Du rejet au renouveau : le nationalisme entre diabolisation et résurgence

Le mot « nationalisme » suscite immédiatement la méfiance. Chargé d’un poids historique écrasant, il est associé dans l’inconscient collectif aux pires tragédies du XXᵉ siècle : guerres mondiales, fascisme, totalitarismes. En France, il est même devenu un tabou, un repoussoir absolu, réduit à une caricature de haine et d’exclusion. Pourtant, ce rejet total du nationalisme est une exception dans le monde : aux États-Unis, en Russie, en Chine, en Inde, ou même dans de nombreux pays européens, il est revendiqué sans honte, perçu comme une fierté naturelle et un ciment essentiel des sociétés.

Mais alors, le nationalisme est-il intrinsèquement mauvais ? Peut-on faire la différence entre un nationalisme sain, protecteur, et un nationalisme belliqueux et destructeur ? Et surtout, pourquoi assiste-t-on aujourd’hui à son retour, après des décennies de règne sans partage du mondialisme et du supranationalisme ?

Cet article propose d’explorer l’histoire du nationalisme sous toutes ses facettes, en commençant par la période charnière de l’entre-deux-guerres, où il a pris des formes aussi variées que contradictoires. Puis, nous verrons comment il s’est transformé, diabolisé après 1945, avant de renaître aujourd’hui sous une forme nouvelle, portée par le rejet de la mondialisation et la crise identitaire des peuples européens.

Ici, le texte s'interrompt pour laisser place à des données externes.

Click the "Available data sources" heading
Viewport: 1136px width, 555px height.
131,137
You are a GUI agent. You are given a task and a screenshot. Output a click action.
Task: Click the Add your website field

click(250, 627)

Le nationalisme entre les deux guerres mondiales : entre protection et expansion

La Première Guerre mondiale devait être la « der des ders ». Pourtant, à peine deux décennies plus tard, l’Europe replonge dans un conflit encore plus dévastateur. Entre ces deux guerres, le nationalisme joue un rôle central, mais sous des formes très différentes selon les pays. Si certains États l’adoptent comme un réflexe défensif face à la mondialisation naissante et aux humiliations de l’Histoire, d’autres en font un instrument de conquête et de domination.

L’explosion des nationalismes après 1918 : la revanche des nations

L’armistice de 1918 marque la chute des grands empires continentaux : allemand, austro-hongrois, ottoman et russe. Une mosaïque de nouveaux États émerge en Europe centrale et orientale, portés par des revendications nationalistes longtemps étouffées. La Pologne retrouve son indépendance, la Yougoslavie et la Tchécoslovaquie apparaissent sur la carte, et l’Empire ottoman se rétracte pour donner naissance à la Turquie moderne.

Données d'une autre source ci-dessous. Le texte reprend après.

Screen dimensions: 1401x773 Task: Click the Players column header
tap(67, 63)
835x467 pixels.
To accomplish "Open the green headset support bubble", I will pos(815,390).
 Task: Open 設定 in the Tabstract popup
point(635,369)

Carte politique de l’Europe en 1923, illustrant les frontières et les nouveaux États après la Première Guerre mondiale
Source : Wikimedia Commons – Map Europe 1923-fr.svg

Ces nouvelles nations se construisent autour d’un nationalisme identitaire fort, visant à préserver leur souveraineté et leur culture face aux influences extérieures. Mais ce processus s’accompagne aussi de tensions, notamment en raison des minorités ethniques présentes dans ces nouveaux États : Allemands des Sudètes en Tchécoslovaquie, Hongrois en Roumanie et Slovaquie, Polonais en Lituanie… Autant de bombes à retardement qui éclateront plus tard.

Le nationalisme défensif : un rempart contre le chaos

Dans les pays vainqueurs comme la France et le Royaume-Uni, le nationalisme prend une forme plus conservatrice. Marqués par les sacrifices de la guerre, les Français développent un patriotisme centré sur la défense de leur territoire et de leur culture. Le nationalisme y est synonyme de protection, notamment face à la montée du communisme soviétique et aux menaces économiques d’une mondialisation balbutiante.

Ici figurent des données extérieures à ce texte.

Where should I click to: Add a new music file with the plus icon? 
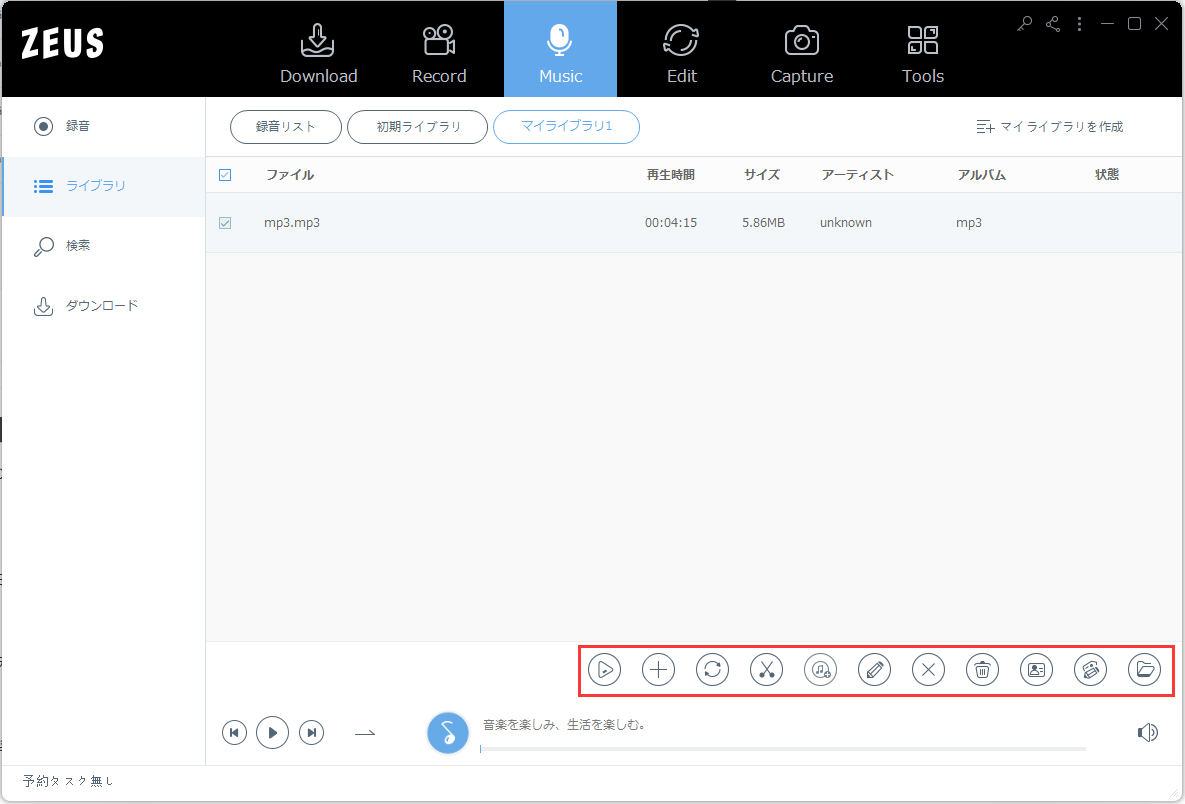(658, 669)
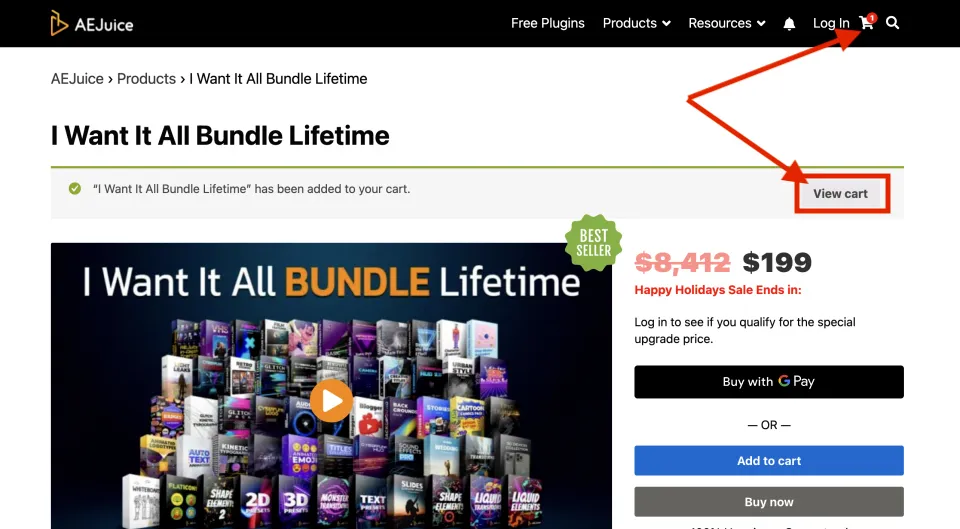Go to AEJuice breadcrumb link
Image resolution: width=960 pixels, height=529 pixels.
point(77,79)
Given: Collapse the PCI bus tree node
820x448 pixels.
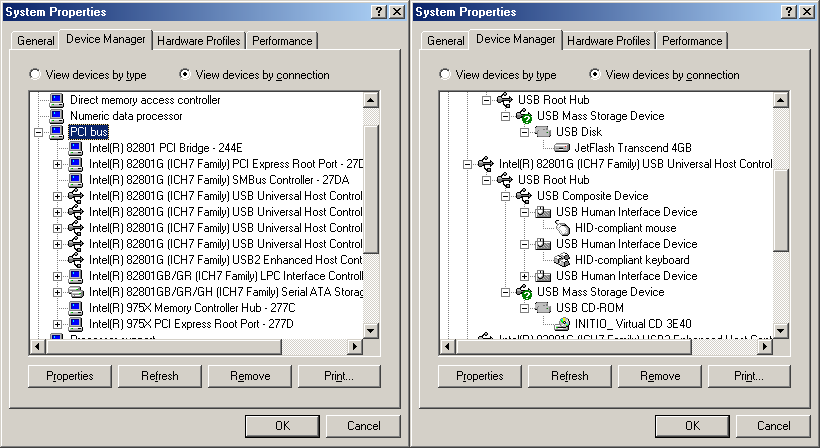Looking at the screenshot, I should [39, 132].
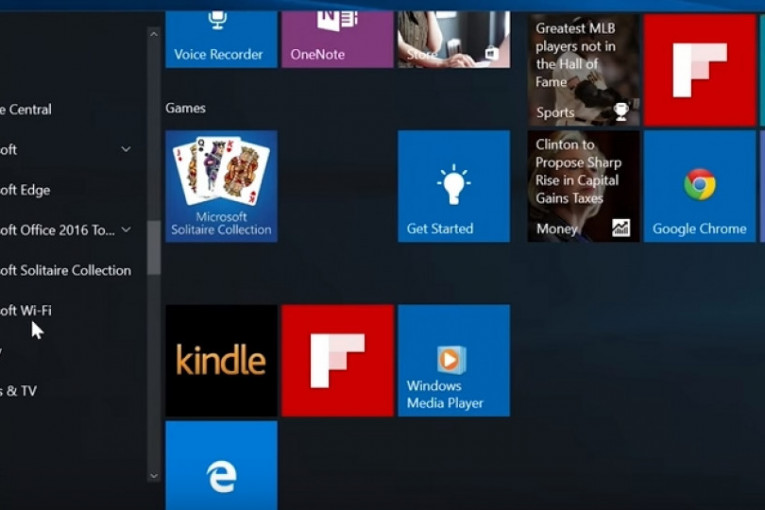Select the Edge entry in the app list
The height and width of the screenshot is (510, 765).
click(26, 190)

En Hongrie, amputée des deux tiers de son territoire par le traité de Trianon (1920), le nationalisme devient un cri de douleur, une quête de justice face à ce qui est perçu comme une humiliation historique. Ce sentiment d’injustice nourrit un ressentiment profond qui pèsera sur la politique du pays dans les années suivantes.

Le nationalisme expansionniste : le mythe de la grandeur retrouvée

Ailleurs, le nationalisme se radicalise et se mue en une idéologie conquérante. En Italie, Mussolini ressuscite le rêve d’un Empire romain et prône un nationalisme agressif qui aboutira à l’invasion de l’Éthiopie (1935) et à l’intervention dans la guerre d’Espagne.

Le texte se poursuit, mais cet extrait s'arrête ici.